Task goal »
Every entry below must be retyped exactly, and the pictures must be left out.
════════════════════
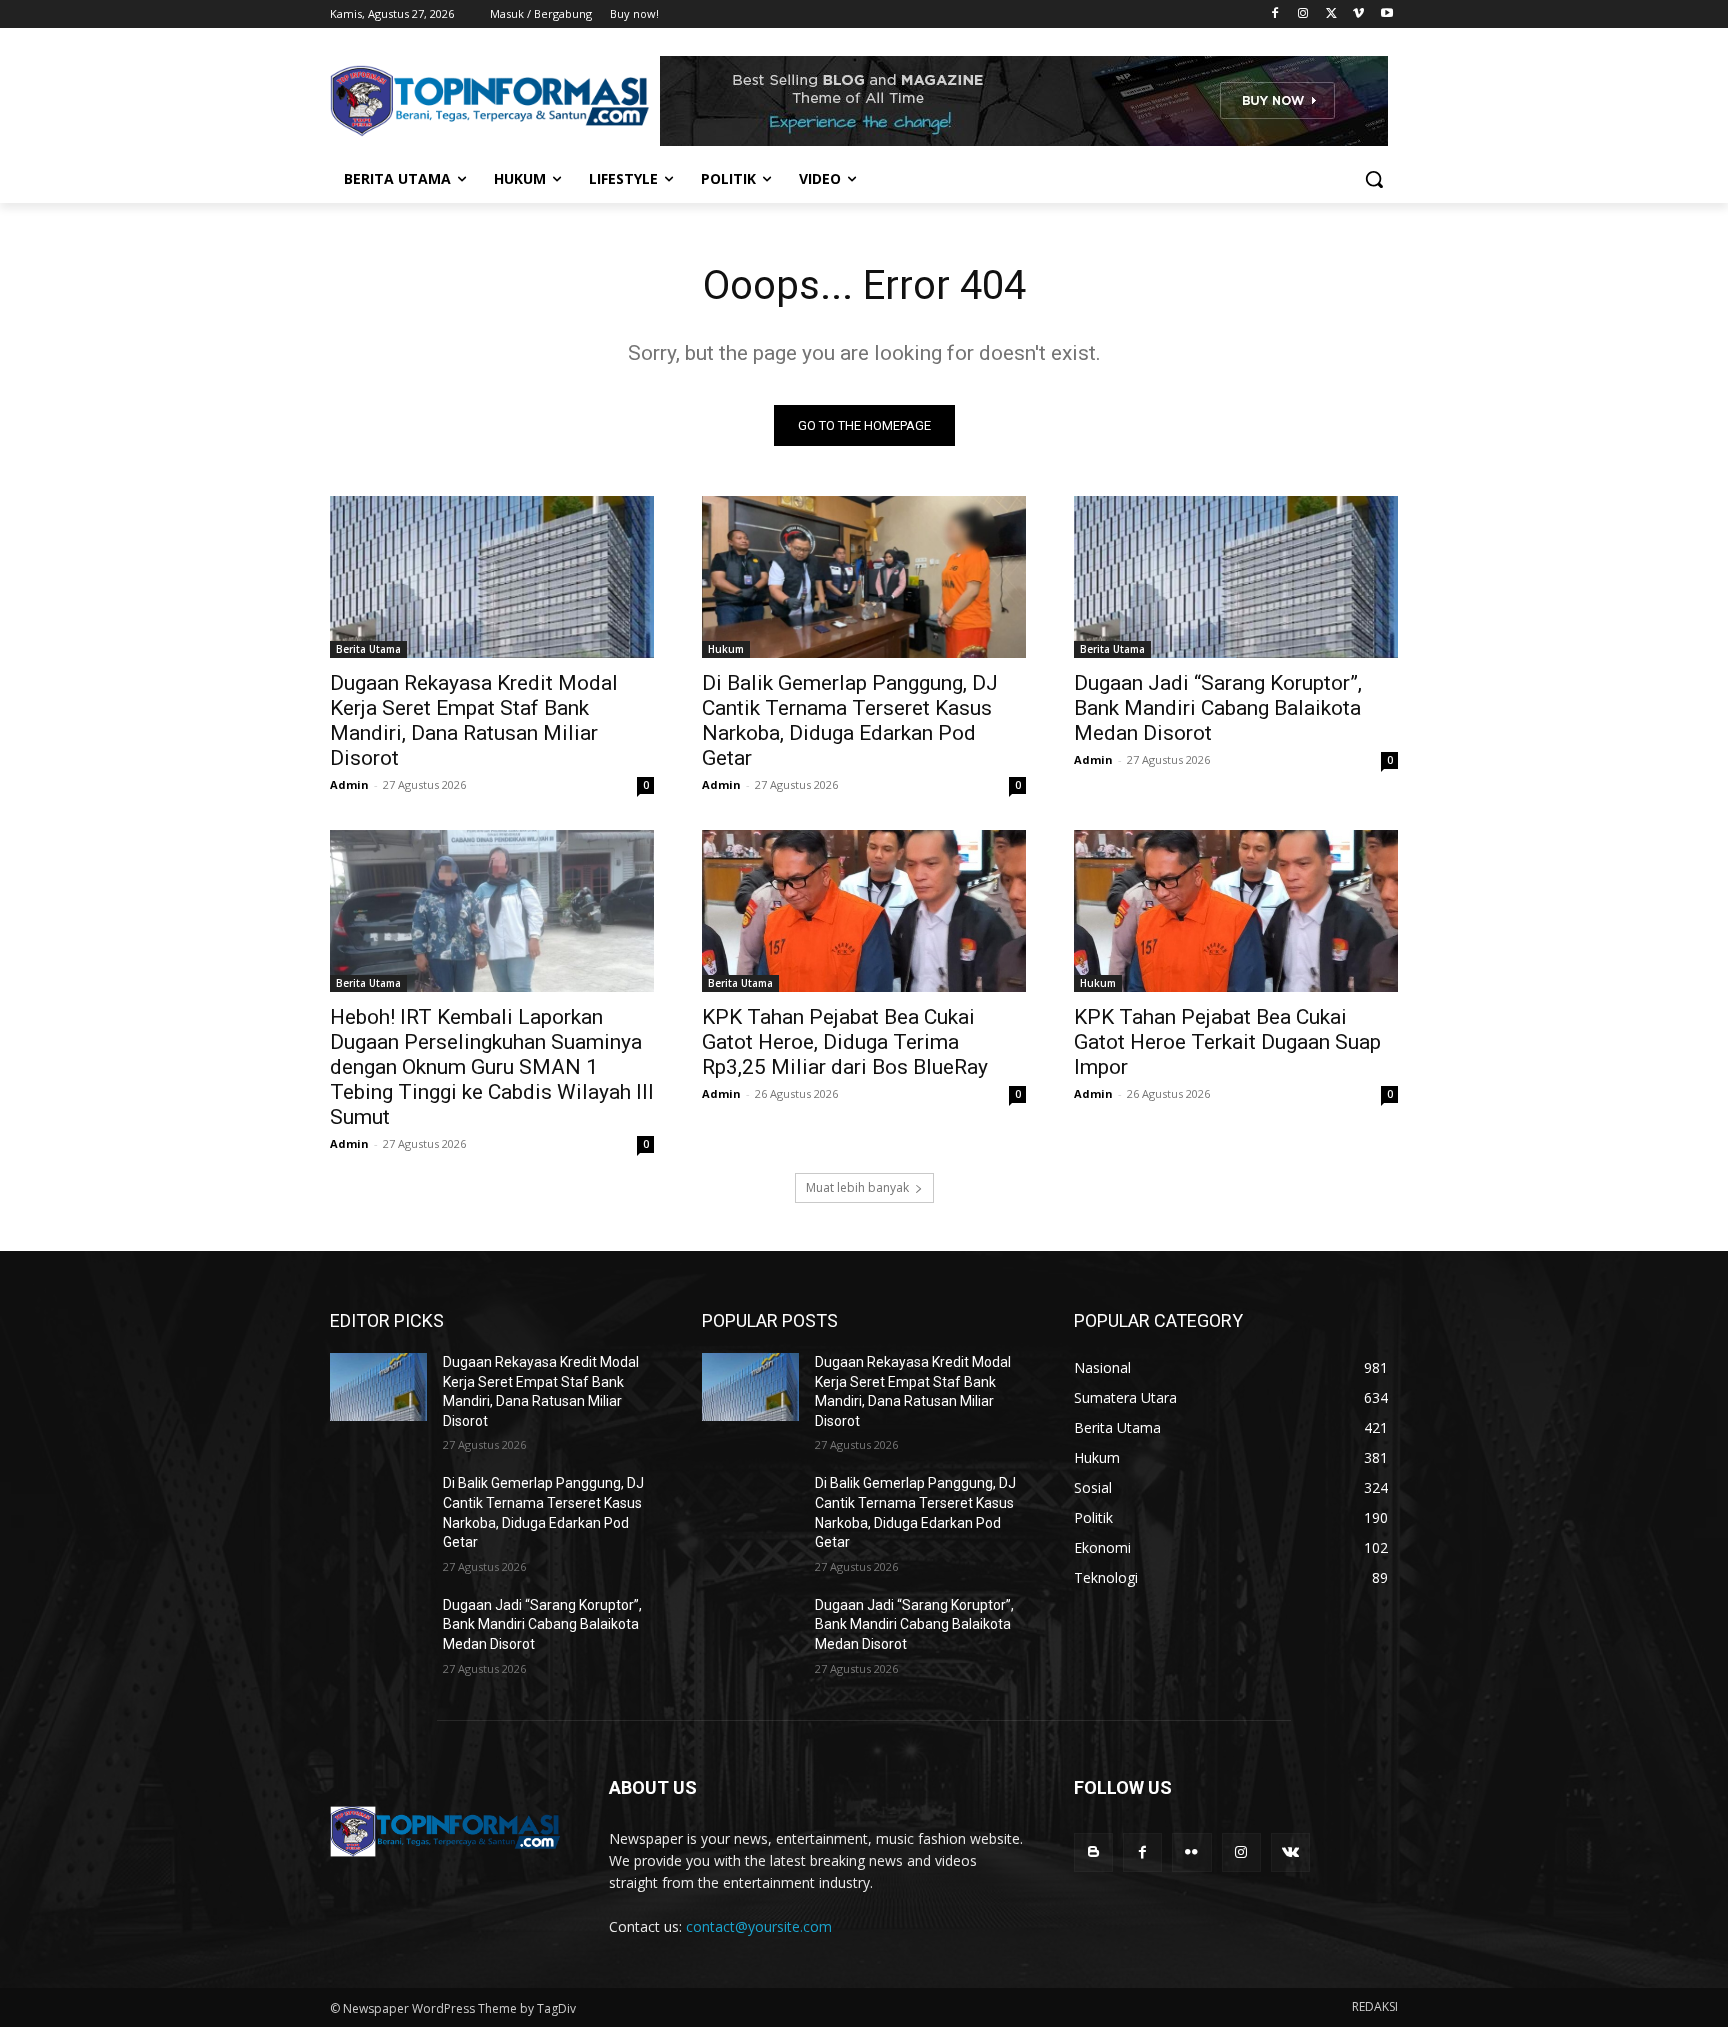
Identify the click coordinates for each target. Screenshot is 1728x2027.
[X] (1331, 14)
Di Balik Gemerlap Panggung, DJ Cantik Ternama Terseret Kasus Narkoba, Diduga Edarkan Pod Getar (850, 720)
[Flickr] (1191, 1852)
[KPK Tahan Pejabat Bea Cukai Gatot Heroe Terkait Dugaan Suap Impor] (1236, 911)
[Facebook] (1275, 14)
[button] (1374, 179)
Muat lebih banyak (857, 1187)
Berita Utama (368, 649)
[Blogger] (1093, 1852)
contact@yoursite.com (759, 1926)
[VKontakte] (1290, 1852)
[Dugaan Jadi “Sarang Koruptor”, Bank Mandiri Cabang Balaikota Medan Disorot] (1236, 577)
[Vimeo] (1358, 14)
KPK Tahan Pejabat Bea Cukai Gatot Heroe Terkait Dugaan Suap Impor (1227, 1042)
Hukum (726, 649)
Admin (349, 784)
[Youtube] (1386, 14)
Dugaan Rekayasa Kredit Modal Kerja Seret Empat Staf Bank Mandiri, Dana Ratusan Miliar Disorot (474, 720)
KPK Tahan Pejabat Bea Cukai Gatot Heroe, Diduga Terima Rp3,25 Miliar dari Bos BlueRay (845, 1042)
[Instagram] (1303, 14)
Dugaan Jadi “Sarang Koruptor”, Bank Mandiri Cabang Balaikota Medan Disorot (1218, 708)
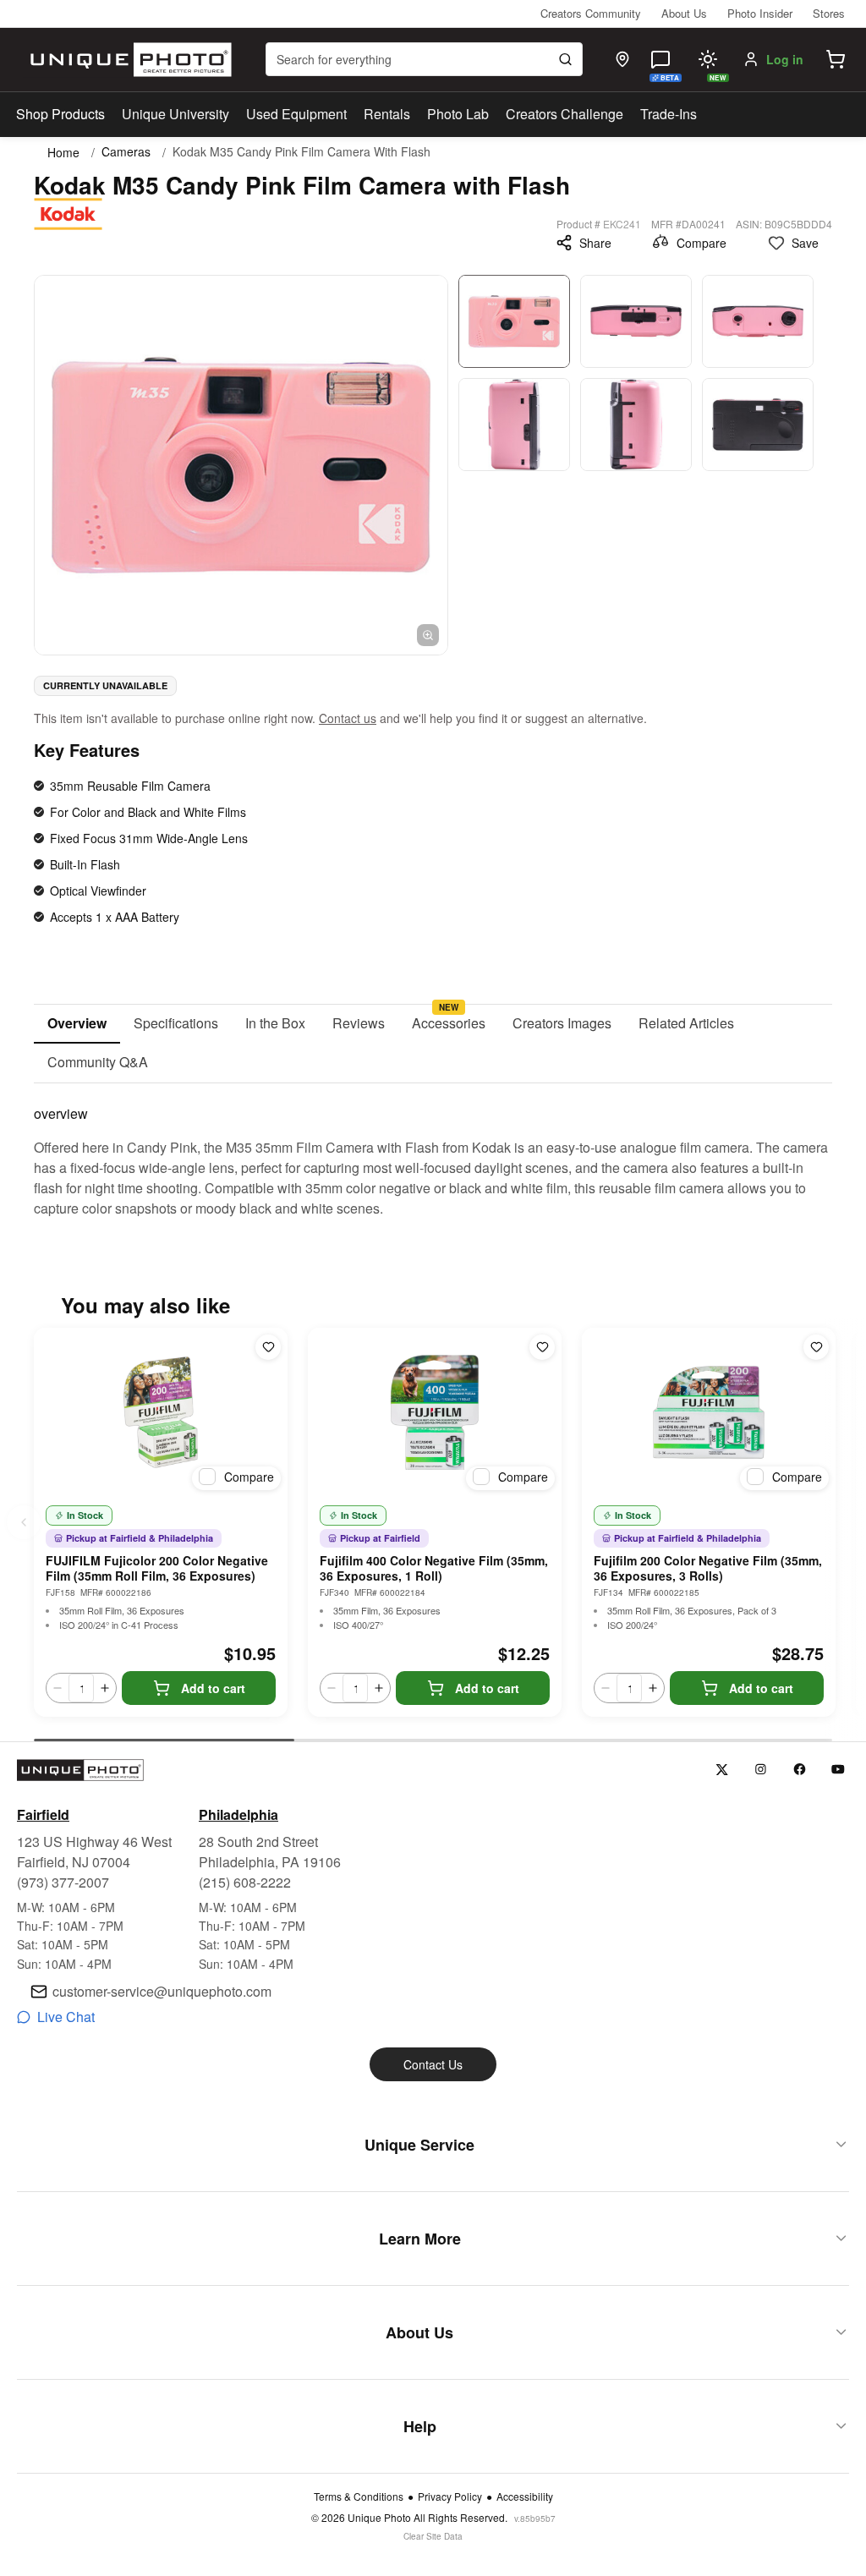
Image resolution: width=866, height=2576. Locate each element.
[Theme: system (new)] (708, 59)
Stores (829, 13)
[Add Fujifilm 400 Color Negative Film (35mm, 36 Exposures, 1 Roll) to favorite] (542, 1347)
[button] (835, 59)
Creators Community (590, 13)
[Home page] (127, 59)
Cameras (126, 152)
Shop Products (60, 114)
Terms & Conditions (358, 2496)
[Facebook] (799, 1769)
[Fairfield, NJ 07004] (622, 59)
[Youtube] (838, 1769)
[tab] (77, 1024)
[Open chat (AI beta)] (660, 59)
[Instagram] (760, 1769)
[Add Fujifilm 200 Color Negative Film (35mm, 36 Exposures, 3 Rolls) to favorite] (816, 1347)
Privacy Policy (450, 2496)
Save (805, 242)
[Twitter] (721, 1769)
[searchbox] (424, 59)
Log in (784, 59)
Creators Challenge (564, 113)
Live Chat (66, 2016)
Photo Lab (458, 113)
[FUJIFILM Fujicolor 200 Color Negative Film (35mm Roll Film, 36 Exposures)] (161, 1412)
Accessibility (524, 2496)
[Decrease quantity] (58, 1688)
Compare (701, 242)
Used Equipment (296, 113)
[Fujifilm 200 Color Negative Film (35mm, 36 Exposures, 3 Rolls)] (709, 1412)
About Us (684, 13)
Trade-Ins (668, 113)
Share (595, 242)
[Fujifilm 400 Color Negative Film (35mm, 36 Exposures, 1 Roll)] (435, 1412)
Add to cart (213, 1688)
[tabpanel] (433, 1151)
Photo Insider (759, 13)
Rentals (387, 113)
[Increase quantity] (105, 1688)
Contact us (347, 718)
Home (63, 152)
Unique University (175, 113)
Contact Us (433, 2064)
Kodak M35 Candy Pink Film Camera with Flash (301, 152)
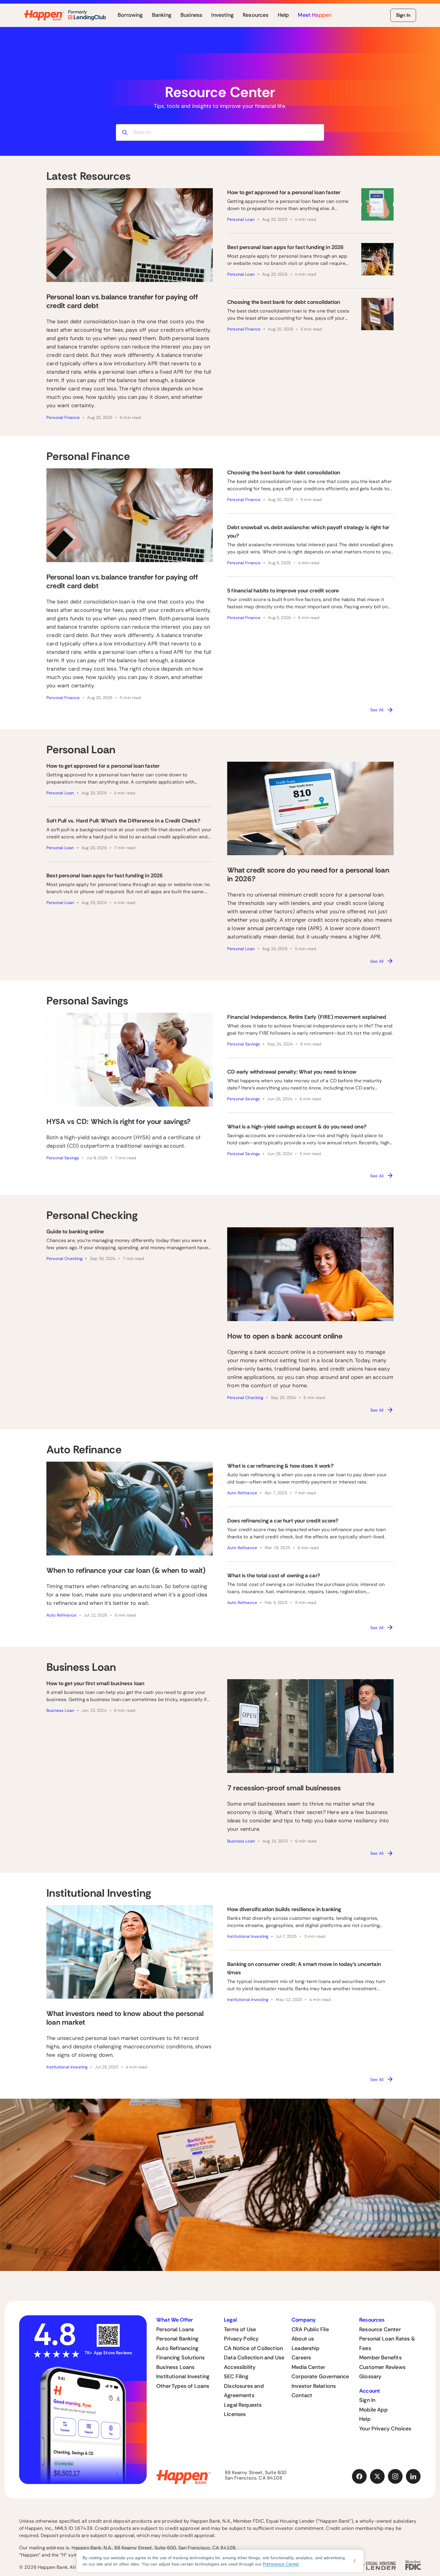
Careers (301, 2357)
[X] (377, 2476)
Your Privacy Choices (385, 2428)
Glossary (370, 2376)
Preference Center (281, 2564)
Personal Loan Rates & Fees (387, 2343)
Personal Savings (62, 1158)
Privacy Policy (241, 2338)
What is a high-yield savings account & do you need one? (296, 1126)
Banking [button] (162, 15)
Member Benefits (380, 2357)
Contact (302, 2395)
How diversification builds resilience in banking (284, 1909)
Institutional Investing (66, 2067)
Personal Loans (175, 2329)
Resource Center (380, 2329)
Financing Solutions (180, 2357)
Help (365, 2419)
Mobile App (373, 2409)
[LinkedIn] (413, 2476)
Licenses (235, 2414)
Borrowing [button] (130, 15)
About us (303, 2338)
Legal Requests (243, 2405)
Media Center (308, 2367)
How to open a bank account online (284, 1336)
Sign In (403, 15)
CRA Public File (310, 2329)
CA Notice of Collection (253, 2348)
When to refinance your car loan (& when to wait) (126, 1570)
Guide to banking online (75, 1231)
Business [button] (191, 15)
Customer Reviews (382, 2367)
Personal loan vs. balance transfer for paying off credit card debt (122, 301)
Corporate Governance (320, 2376)
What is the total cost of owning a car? (273, 1575)
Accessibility (240, 2367)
════════════════════
Task response »
Identify the click coordinates for each target. Screenshot is 1728x2027.
[X] (1331, 14)
Di Balik Gemerlap Panggung, DJ Cantik Ternama Terseret Kasus Narkoba, Diduga Edarkan Pod Getar (850, 720)
[Flickr] (1191, 1852)
[KPK Tahan Pejabat Bea Cukai Gatot Heroe Terkait Dugaan Suap Impor] (1236, 911)
[Facebook] (1275, 14)
[button] (1374, 179)
Muat lebih banyak (857, 1187)
Berita Utama (368, 649)
[Blogger] (1093, 1852)
contact@yoursite.com (759, 1926)
[VKontakte] (1290, 1852)
[Dugaan Jadi “Sarang Koruptor”, Bank Mandiri Cabang Balaikota Medan Disorot] (1236, 577)
[Vimeo] (1358, 14)
KPK Tahan Pejabat Bea Cukai Gatot Heroe Terkait Dugaan Suap Impor (1227, 1042)
Hukum (726, 649)
Admin (349, 784)
[Youtube] (1386, 14)
Dugaan Rekayasa Kredit Modal Kerja Seret Empat Staf Bank Mandiri, Dana Ratusan Miliar Disorot (474, 720)
KPK Tahan Pejabat Bea Cukai Gatot Heroe, Diduga Terima Rp3,25 Miliar dari Bos BlueRay (845, 1042)
[Instagram] (1303, 14)
Dugaan Jadi “Sarang Koruptor”, Bank Mandiri Cabang Balaikota Medan Disorot (1218, 708)
Image resolution: width=866, height=2576. Locate each element.
[Theme: system (new)] (708, 59)
Stores (829, 13)
[Add Fujifilm 400 Color Negative Film (35mm, 36 Exposures, 1 Roll) to favorite] (542, 1347)
[button] (835, 59)
Creators Community (590, 13)
[Home page] (127, 59)
Cameras (126, 152)
Shop Products (60, 114)
Terms & Conditions (358, 2496)
[Facebook] (799, 1769)
[Fairfield, NJ 07004] (622, 59)
[Youtube] (838, 1769)
[tab] (77, 1024)
[Open chat (AI beta)] (660, 59)
[Instagram] (760, 1769)
[Add Fujifilm 200 Color Negative Film (35mm, 36 Exposures, 3 Rolls) to favorite] (816, 1347)
Privacy Policy (450, 2496)
Save (805, 242)
[Twitter] (721, 1769)
[searchbox] (424, 59)
Log in (784, 59)
Creators Challenge (564, 113)
Live Chat (66, 2016)
Photo Lab (458, 113)
[FUJIFILM Fujicolor 200 Color Negative Film (35mm Roll Film, 36 Exposures)] (161, 1412)
Accessibility (524, 2496)
[Decrease quantity] (58, 1688)
Compare (701, 242)
Used Equipment (296, 113)
[Fujifilm 200 Color Negative Film (35mm, 36 Exposures, 3 Rolls)] (709, 1412)
About Us (684, 13)
Trade-Ins (668, 113)
Share (595, 242)
[Fujifilm 400 Color Negative Film (35mm, 36 Exposures, 1 Roll)] (435, 1412)
Add to cart (213, 1688)
[tabpanel] (433, 1151)
Photo Insider (759, 13)
Rentals (387, 113)
[Increase quantity] (105, 1688)
Contact us (347, 718)
Home (63, 152)
Unique University (175, 113)
Contact Us (433, 2064)
Kodak M35 Candy Pink Film Camera with Flash (301, 152)
Careers (301, 2357)
[X] (377, 2476)
Your Privacy Choices (385, 2428)
Glossary (370, 2376)
Preference Center (281, 2564)
Personal Loan Rates & Fees (387, 2343)
Personal Savings (62, 1158)
Privacy Policy (241, 2338)
What is a high-yield savings account & do you need one? (296, 1126)
Banking [button] (162, 15)
Member Benefits (380, 2357)
Contact (302, 2395)
How diversification builds resilience in banking (284, 1909)
Institutional Investing (66, 2067)
Personal Loans (175, 2329)
Resource Center (380, 2329)
Financing Solutions (180, 2357)
Help (365, 2419)
Mobile App (373, 2409)
[LinkedIn] (413, 2476)
Licenses (235, 2414)
Borrowing [button] (130, 15)
About us (303, 2338)
Legal Requests (243, 2405)
Media Center (308, 2367)
How to open a bank account online (284, 1336)
Sign In (403, 15)
CRA Public File (310, 2329)
CA Notice of Collection (253, 2348)
When to refinance your car loan (& when to wait) (126, 1570)
Guide to banking online (75, 1231)
Business [button] (191, 15)
Customer Reviews (382, 2367)
Personal loan vs. balance transfer for paying off credit card debt (122, 301)
Corporate Governance (320, 2376)
What is the total cost of owning a car? (273, 1575)
Accessibility (240, 2367)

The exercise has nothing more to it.